From the first line of the data through the line containing "The image size is (1315, 826).", return each line exactly.

[Saved entries]
-=-=-

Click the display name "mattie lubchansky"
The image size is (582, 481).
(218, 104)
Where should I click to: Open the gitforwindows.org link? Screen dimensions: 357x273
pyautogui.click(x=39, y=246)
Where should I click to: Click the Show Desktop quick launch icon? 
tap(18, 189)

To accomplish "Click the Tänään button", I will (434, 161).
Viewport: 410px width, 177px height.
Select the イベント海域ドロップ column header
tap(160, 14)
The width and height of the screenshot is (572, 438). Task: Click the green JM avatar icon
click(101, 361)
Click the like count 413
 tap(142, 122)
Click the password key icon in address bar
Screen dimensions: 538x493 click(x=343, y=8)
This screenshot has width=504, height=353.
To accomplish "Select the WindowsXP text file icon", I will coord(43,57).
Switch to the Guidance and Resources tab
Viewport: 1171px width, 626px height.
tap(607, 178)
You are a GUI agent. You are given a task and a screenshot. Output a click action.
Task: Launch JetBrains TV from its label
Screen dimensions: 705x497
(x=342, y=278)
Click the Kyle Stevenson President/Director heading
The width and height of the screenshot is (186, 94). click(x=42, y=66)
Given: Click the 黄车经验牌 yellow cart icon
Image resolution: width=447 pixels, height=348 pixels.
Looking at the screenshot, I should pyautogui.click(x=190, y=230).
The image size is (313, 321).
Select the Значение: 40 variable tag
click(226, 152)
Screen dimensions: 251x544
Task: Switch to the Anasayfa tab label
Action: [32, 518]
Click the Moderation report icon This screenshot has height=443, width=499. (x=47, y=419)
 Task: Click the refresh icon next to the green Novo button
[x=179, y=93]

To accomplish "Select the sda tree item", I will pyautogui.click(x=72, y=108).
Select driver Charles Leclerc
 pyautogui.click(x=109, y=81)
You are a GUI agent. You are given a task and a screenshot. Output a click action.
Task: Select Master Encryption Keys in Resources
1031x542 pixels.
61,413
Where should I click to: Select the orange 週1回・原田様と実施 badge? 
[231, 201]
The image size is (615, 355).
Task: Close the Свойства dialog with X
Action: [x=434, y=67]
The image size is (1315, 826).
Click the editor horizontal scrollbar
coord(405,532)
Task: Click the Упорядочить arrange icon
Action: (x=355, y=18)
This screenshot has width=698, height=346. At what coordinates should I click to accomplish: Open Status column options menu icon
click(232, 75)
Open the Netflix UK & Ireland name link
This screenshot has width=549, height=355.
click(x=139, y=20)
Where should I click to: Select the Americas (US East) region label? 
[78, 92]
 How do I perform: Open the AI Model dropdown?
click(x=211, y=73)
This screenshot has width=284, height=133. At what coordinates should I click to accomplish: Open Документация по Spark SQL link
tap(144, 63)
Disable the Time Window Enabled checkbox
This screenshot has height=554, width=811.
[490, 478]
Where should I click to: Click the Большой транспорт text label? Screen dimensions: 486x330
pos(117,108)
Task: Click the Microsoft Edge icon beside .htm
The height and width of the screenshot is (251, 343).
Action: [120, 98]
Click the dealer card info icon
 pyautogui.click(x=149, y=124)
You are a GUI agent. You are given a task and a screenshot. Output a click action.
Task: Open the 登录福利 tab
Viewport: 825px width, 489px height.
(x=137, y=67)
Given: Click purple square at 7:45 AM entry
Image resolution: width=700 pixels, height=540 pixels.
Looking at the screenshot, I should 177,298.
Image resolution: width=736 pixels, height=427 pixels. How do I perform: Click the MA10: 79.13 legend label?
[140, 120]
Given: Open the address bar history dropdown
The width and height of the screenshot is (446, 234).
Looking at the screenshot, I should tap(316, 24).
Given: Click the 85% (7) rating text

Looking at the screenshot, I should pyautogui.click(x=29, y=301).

-=-=-

Task answer:
Click the display name "mattie lubchansky"
The image size is (582, 481).
(218, 104)
Where should I click to: Open the gitforwindows.org link? Screen dimensions: 357x273
pyautogui.click(x=39, y=246)
Where should I click to: Click the Show Desktop quick launch icon? 
tap(18, 189)

To accomplish "Click the Tänään button", I will (434, 161).
Viewport: 410px width, 177px height.
Select the イベント海域ドロップ column header
tap(160, 14)
The width and height of the screenshot is (572, 438). Task: Click the green JM avatar icon
click(101, 361)
Click the like count 413
 tap(142, 122)
Click the password key icon in address bar
Screen dimensions: 538x493 click(x=343, y=8)
This screenshot has width=504, height=353.
To accomplish "Select the WindowsXP text file icon", I will coord(43,57).
Switch to the Guidance and Resources tab
Viewport: 1171px width, 626px height.
tap(607, 178)
You are a GUI agent. You are given a task and a screenshot. Output a click action.
Task: Launch JetBrains TV from its label
Screen dimensions: 705x497
(x=342, y=278)
Click the Kyle Stevenson President/Director heading
The width and height of the screenshot is (186, 94). click(x=42, y=66)
Given: Click the 黄车经验牌 yellow cart icon
Image resolution: width=447 pixels, height=348 pixels.
Looking at the screenshot, I should pyautogui.click(x=190, y=230).
The image size is (313, 321).
Select the Значение: 40 variable tag
click(226, 152)
Screen dimensions: 251x544
Task: Switch to the Anasayfa tab label
Action: [32, 518]
Click the Moderation report icon This screenshot has height=443, width=499. (x=47, y=419)
 Task: Click the refresh icon next to the green Novo button
[x=179, y=93]

To accomplish "Select the sda tree item", I will pyautogui.click(x=72, y=108).
Select driver Charles Leclerc
 pyautogui.click(x=109, y=81)
You are a GUI agent. You are given a task and a screenshot. Output a click action.
Task: Select Master Encryption Keys in Resources
1031x542 pixels.
61,413
Where should I click to: Select the orange 週1回・原田様と実施 badge? 
[231, 201]
The image size is (615, 355).
Task: Close the Свойства dialog with X
Action: [x=434, y=67]
The image size is (1315, 826).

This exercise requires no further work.